- ФРАГМЕНТ ДОКУМЕНТА:
########

©"Заметки по еврейской истории"
  январь 2024 года

Loading

И вот «Тела Платона» Александра Иличевского. Это книга переполнена птицами. Как ни странно, люди не боятся птиц, но испытывают ужас перед змеями, крокодилами и прочими пресмыкающимися. На самом деле, если вглядеться в бусину птичьего глаза, похолодеешь. Почему-то кроме Дафны Дюморье об этом никто не догадался. Зримое совершенство птицы, далеко отставляющее позади совершенство кристалла, — бесчеловечно. Вот в чем дело.

Эдуард Бормашенко

ТЕЛА ПЛАТОНА (АЛЕКСАНДР ИЛИЧЕВСКИЙ)

«Для нас невозможно чувствовать за других… мы чувствуем всегда лишь за себя самих… Человек не любит ни отца, ни матери, ни жены, ни детей, а всегда лишь приятные ощущения, которые они ему доставляют».
Георг Кристоф Лихтенберг, физик, астроном и литератор

Эдуард БормашенкоМарсель Пруст справедливо полагал высшею формы дружбы — чтение. В самом деле, читая книгу, ты ничем не обязан автору, и автор от тебя не ждет ничего густопсового. Никакой корысти. Не это ли чистейшей вид беспримесной дружбы? Я давно подружился с Александром Иличевским, прочитав роман «Матисс». Резонанс с текстом начался с первых страниц:

«Втыкая передачу, Королев с яростью подумал о том, что неживое приличнее человеческого, что в строгом устройстве крохотного кристалла больше смысла, красоты, чего-то значимого, что объяснило бы ему, ради чего он живет, — чем в прорве людского, переполнившего этот город».

Это мог написать только физик, обремененный гуманитарными проблемами, разрешающимися устойчивым ощущением бессмысленности бытия. Читатель, то есть я, такой же физик, фанатик чтения, отягощенный гуманитарным хаосом. Что и обеспечило душевный резонанс, необходимое и достаточное условие вдохновляющего, дружеского чтения, ибо «сорадость, а не сострадание создает друга» (Ф. Ницше «Человеческое, слишком человеческое», фрагмент 499). На самое сладостное в чтении узнавание себя. Без узнавания себя подлинного чтения не бывает.

########

- ПРЕДОСТАВЛЕННЫЕ ЗАПИСИ:
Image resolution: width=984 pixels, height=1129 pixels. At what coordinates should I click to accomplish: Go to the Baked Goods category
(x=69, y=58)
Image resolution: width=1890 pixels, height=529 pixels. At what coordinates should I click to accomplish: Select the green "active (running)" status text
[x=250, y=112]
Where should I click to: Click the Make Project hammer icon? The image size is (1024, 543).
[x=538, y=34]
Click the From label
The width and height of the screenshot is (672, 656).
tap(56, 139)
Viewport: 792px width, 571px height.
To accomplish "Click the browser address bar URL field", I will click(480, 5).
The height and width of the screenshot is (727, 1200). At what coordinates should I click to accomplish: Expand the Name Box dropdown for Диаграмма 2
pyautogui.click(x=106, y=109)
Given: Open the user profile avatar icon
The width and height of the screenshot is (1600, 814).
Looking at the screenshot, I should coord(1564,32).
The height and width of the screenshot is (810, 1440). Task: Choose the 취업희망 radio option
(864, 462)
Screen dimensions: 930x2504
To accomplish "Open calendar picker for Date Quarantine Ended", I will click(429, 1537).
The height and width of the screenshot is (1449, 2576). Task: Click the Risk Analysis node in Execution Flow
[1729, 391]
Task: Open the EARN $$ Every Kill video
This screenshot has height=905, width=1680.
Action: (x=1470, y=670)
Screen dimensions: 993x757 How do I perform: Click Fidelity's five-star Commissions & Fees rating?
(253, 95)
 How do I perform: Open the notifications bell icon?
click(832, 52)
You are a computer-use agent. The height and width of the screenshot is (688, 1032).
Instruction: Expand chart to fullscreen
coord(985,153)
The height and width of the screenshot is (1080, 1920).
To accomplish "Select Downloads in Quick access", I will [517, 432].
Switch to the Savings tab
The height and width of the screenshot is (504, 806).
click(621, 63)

########

- ЗАДАНИЕ 1:
Какой роман Иличевского, судя по эссе о книге «Тела Платона», положил начало дружбе автора эссе с этим писателем?
- ЗАДАНИЕ 2:
Продолжите эссе о книге Иличевского «Тела Платона», начав сразу после последнего приведенного предложения.

- ОТВЕТ 1:
Роман «Матисс».

- ОТВЕТ 2:
И вот «Тела Платона» Александра Иличевского. Это книга переполнена птицами. Как ни странно, люди не боятся птиц, но испытывают ужас перед змеями, крокодилами и прочими пресмыкающимися. На самом деле, если вглядеться в бусину птичьего глаза, похолодеешь. Почему-то кроме Дафны Дюморье об этом никто не догадался. Зримое совершенство птицы, далеко отставляющее позади совершенство кристалла, — бесчеловечно. Вот в чем дело.

***

Как ни странно, и «Матисс» и «Тела Платона» о бомжах, бомжах в самом тесном смысле этого слова: людях без определенного места жительства, обитающих исключительно в языке, оказавшемся последним домом, приютом, тюрьмой бытия и для Никиты Глухова, и для бомжей «Матисса». Эмигрировав в Израиль, я и не предполагал, что сбежать их этого дома будет невозможно. Подозреваю, что этого не знал и Александр Иличевский, эта истина из тех, которые нельзя узнать, но можно только прожить. Проницательный фашист (и именно в силу своего фашизма проницательный, проницательность доставляется сильным чувством: любовью ли, ненавистью ли), Мартин Хайдеггер, не ошибался: язык, в самом деле, дом бытия, но скорее путаный лабиринт бытия, нежели продуманно выстроенный дом. «В святая святых Храма стояли свои ангельские химеры — керубы. Первосвященник заходил к ним лишь раз в году — в Судный день, с повязанной на щиколотку красной бечевой, за которую можно было в случае внезапной смерти его труп вытянуть прочь. Я иногда думал об этой нити, о том, что она отчасти Ариаднова (А. Иличевский, Тела Платона)». Как не вспомнить Ницше: «Лабиринтный человек никогда не ищет истины, но всегда лишь Ариадну, — что бы ни говорил нам он об этом сам» (Фридрих Ницше, Злая Мудрость, Фрагмент, 235). Никита Глухов, знает, что на выходе из лабиринта, не свет Истины, но тьма Апокалипсиса. Мы, физики, знаем, что всякая записанная, зафиксированная истина, уже и не вполне истинна, и нить Ариадны приведет к ее брату, Минотавру.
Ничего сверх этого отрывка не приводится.